Question

The heat of combustion of sucrose at constant volume is -1348.9 kcal /mol at 25°C then the heat of reaction at constant pressure, when steam is produced is? Pls explain how to solve.

Answer 1

Please refer attached file

Answer 2

Answer : The heat of reaction at constant pressure is, -1342.409 Kcal/mole.

Explanation : Given,

Heat of combustion at constant volume = -1348.9 Kcal/mole

Temperature = $25^oC=273+25=298K$

First we have to calculate the change in moles of gaseous part.

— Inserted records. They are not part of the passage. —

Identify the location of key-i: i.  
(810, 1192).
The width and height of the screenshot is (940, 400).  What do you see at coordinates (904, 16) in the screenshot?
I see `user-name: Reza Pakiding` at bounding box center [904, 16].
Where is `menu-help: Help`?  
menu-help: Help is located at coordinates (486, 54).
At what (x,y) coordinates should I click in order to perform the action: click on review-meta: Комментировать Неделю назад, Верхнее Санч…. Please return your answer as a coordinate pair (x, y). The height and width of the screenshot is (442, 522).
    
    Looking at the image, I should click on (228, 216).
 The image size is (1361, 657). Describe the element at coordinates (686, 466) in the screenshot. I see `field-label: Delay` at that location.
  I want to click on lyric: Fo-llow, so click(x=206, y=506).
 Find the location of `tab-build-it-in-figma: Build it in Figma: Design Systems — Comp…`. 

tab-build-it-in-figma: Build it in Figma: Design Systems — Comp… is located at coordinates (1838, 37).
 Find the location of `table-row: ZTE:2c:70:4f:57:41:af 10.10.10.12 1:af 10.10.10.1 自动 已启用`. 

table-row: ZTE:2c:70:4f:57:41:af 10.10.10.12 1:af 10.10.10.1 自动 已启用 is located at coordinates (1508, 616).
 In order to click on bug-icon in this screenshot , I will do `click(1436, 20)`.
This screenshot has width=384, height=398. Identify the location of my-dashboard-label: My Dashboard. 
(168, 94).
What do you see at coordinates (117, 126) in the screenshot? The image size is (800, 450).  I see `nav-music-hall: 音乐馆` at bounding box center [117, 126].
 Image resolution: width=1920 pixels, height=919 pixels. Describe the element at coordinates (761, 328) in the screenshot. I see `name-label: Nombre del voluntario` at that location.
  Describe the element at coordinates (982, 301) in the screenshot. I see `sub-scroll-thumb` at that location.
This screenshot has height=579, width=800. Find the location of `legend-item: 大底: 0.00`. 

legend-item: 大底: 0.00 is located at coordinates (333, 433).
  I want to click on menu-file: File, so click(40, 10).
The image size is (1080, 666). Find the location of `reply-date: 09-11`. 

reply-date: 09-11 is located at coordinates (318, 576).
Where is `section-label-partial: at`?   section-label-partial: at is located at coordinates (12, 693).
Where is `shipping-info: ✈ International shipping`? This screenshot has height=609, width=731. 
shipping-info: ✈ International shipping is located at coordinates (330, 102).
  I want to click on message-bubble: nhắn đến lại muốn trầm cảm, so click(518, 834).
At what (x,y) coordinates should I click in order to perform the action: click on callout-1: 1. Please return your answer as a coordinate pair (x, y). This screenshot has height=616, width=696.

The balanced combustion reaction will be,

$C_{12}H_{22}O_{11}(s)+12O_2(g)\rightarrow 12CO_2(g)+11H_2O(g)$

$\Delta n=n_{product}-n_{reactant}$

where,

$\Delta n$ = change in moles of gaseous part

$n_{product}$ = number of moles of product gas = 12 + 11 = 23

$n_{reactant}$ = number of moles of reactant gas = 12

$\Delta n=23-12=11mole$

Now we have to calculate the heat of reaction at constant pressure.

The relation between heat of combustion at constant volume and heat of reaction at constant pressure are :

$\Delta H=\Delta U+\Delta nRT$

where,

$\Delta H$ = heat of reaction at constant pressure

$\Delta U$ = heat of reaction at constant volume

$\Delta n$ = change in moles of gaseous part

R = gas constant = $1.98\times 10^{-3}Kcal$

T = temperature = 298 K

Now put all the given values in the above relation, we get :

$\Delta H=-1348.9Kcal/mole+11\times 1.98\times 10^{-3}Kcal\times 198K$

$\Delta H=-1342.409Kcal/mole$

Therefore, the heat of reaction at constant pressure is, -1342.409 Kcal/mole.